I am still working on documenting DSSP3. It is a struggle. I now have 8 chapters done, and I estimate another 8 to go. This post is not about that. Instead I wanted to write about this idea I had about redesigning policy for user login shells.
In DSSP2 every class of login user, actually i suppose every class of user period, has a private shell type. This complicates things but it also allows me to associate rules with individual shell types. Ive been playing with the idea of giving all logins except root the same login shell type, and then to leverage roles to govern what domains can be transitioned to using RBAC roletype rules. So user A and B can run app1 with a domain transtiion to app1_t because they both have the same shell type but user A’s role is not allowed to associate with app1_t and so user A is not able to run app1 with a domain transition because the persons role is not authorized. Thinks for example access to sudo and other setuid apps.
But root logins and root shells? You know root shouldnt be able to log in directly in the first place except for emergency shells and maybe local logins. But root shell policy certainly doesnt have to be the same as unpriv users shell policy. Some people in Fedora log in with staff_u:staff_r:staff_t and then run a root shell with staff_u:unconfined_r:unconfined_t instead of staff_u:sysadm_r:sysadm_t. I think this might be worth considering. I mean If you only log in as root from an emergency shell, and if you only access a root shell from sudo then it might not be so bad to give root shells unconfined access this way. You still log in with a confined shell. So you can just say, Joe can run sudo because joe’s role is authorized with sudo type, and joe’s role can be transitioned to some unconfined root shell role..
The root shell role does not have to be fully unconfined though. It can be some derivative that is unconfined minus somethingsomething like access to sec and auth files. Those can still only be access via vipw and visudo , semodule , auditctl etc etc. This design would greatly simplify policy and it would leverage/rely on RBAC more instead. Confined administration wouldnt be affected as those accounts still can have private types because those accounts shouldnt be used to run programs that need special access and then need to be able to access shells on behalf of calling users. They just need to be able to run systemctl, kill, maybe strace, a simple editor like vi or nano etc.
But yes root logins and shells would be unconfined or close to generic administration. So one needs to be careful not to allow root logins from the network, or rely on other means to secure that aspect. Its a bitter pill to swallow but it might be worth pursuing. I wonder how much can be saved in terms of rules,types and policy footprint in general etc. Its just a different approach.

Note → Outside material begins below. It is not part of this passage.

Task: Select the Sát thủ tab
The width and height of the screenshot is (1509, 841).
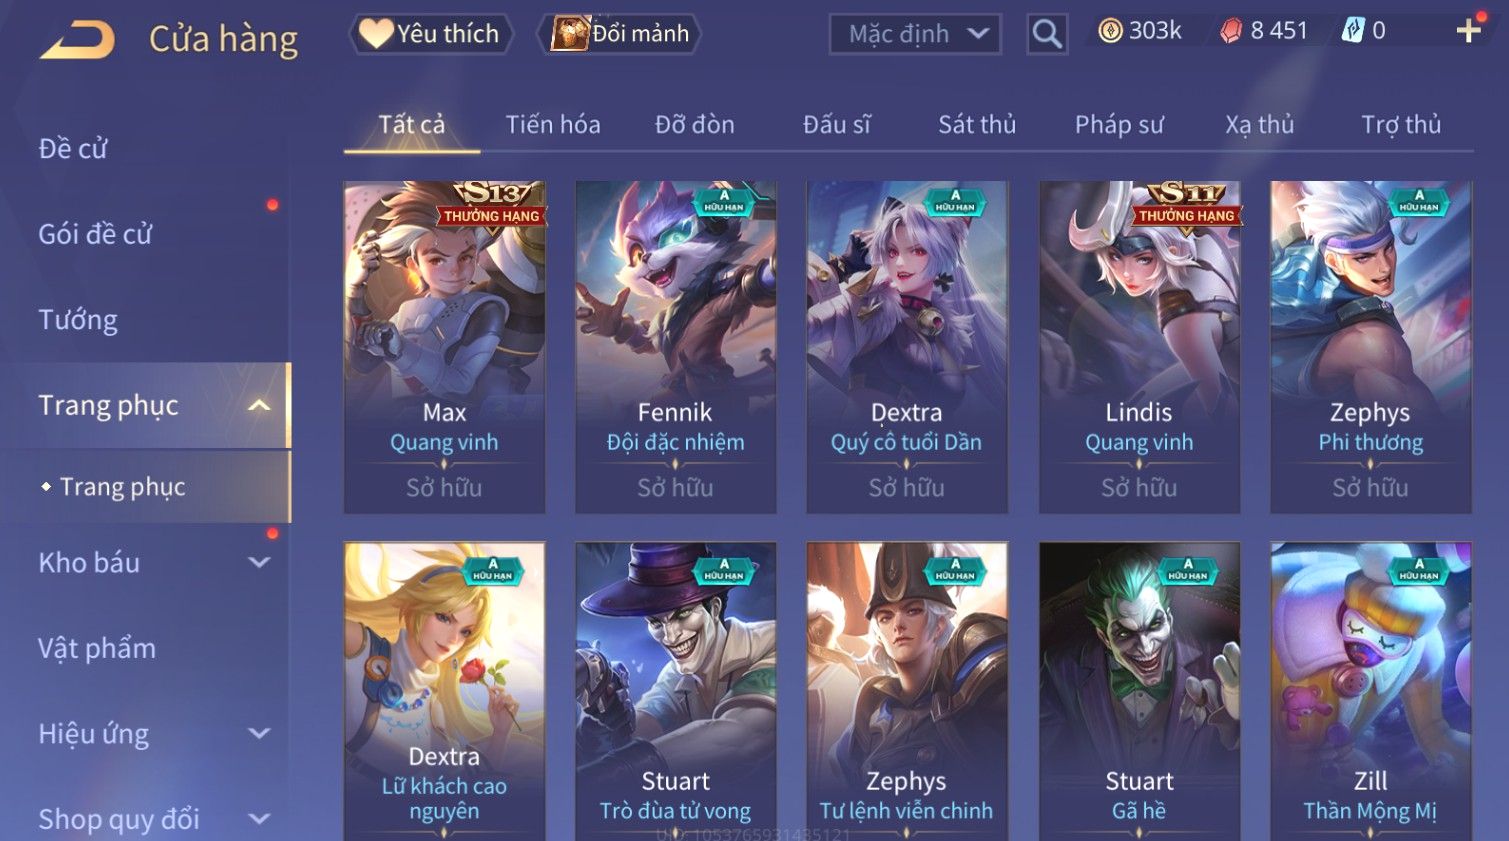Action: 977,125
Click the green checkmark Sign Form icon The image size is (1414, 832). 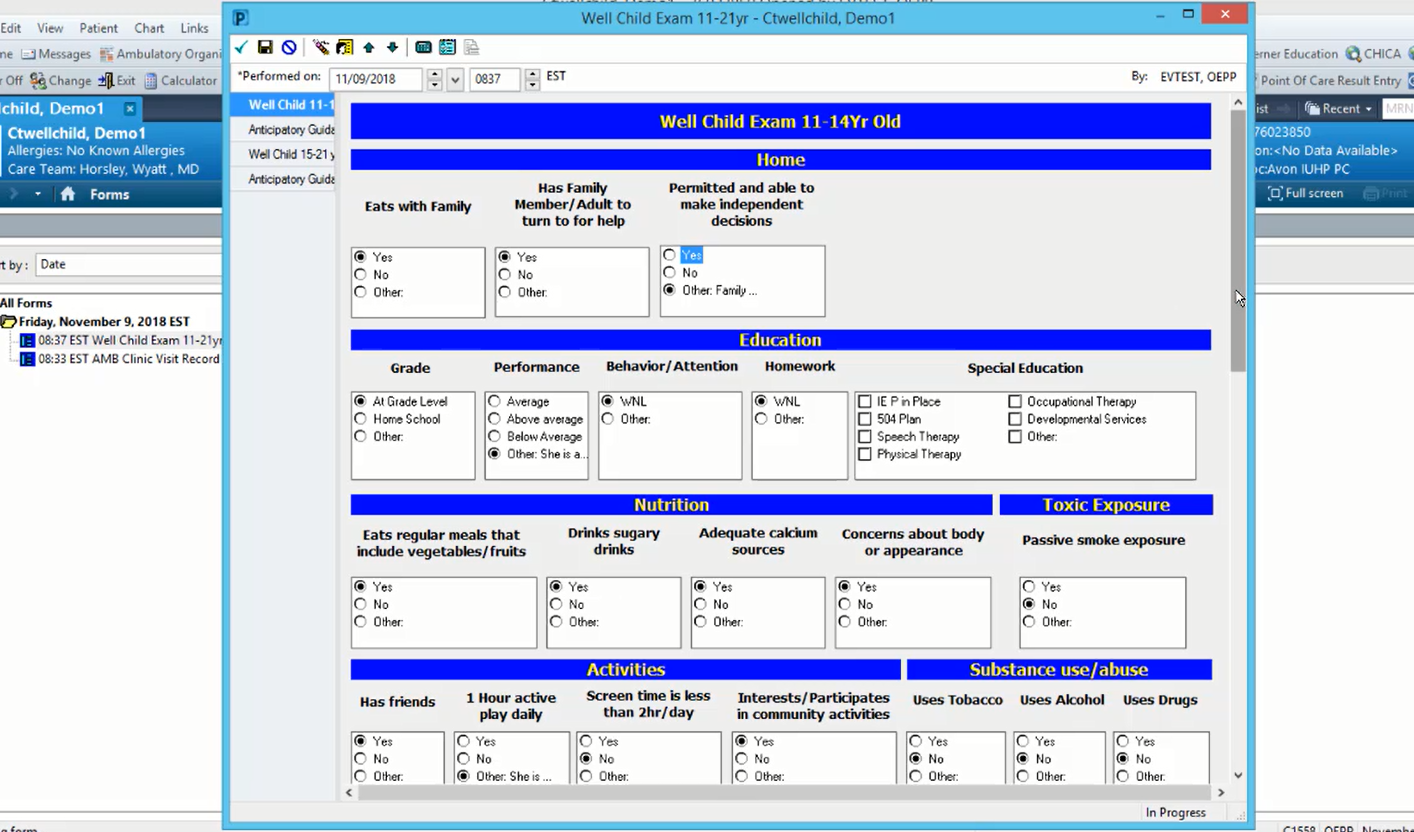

Different trade offs but its not like i am throwing everything over the fence..
I still have time to let this model sink in since it is going to take me atleast another week to complete a 0.1 version of the dssp3 docs, and as I have mentioned earlier I haven’t quite decided yet on whether I want to build a new personal policy on top of the currently iteration of DSSP3. It seems likely though because even though some aspects of DSSP3 do not quite sit well with me, I haven’t been able to come up with any better alternatives yet and I cannot dwell on it forever either so at some point I am going to have to accept a path forward.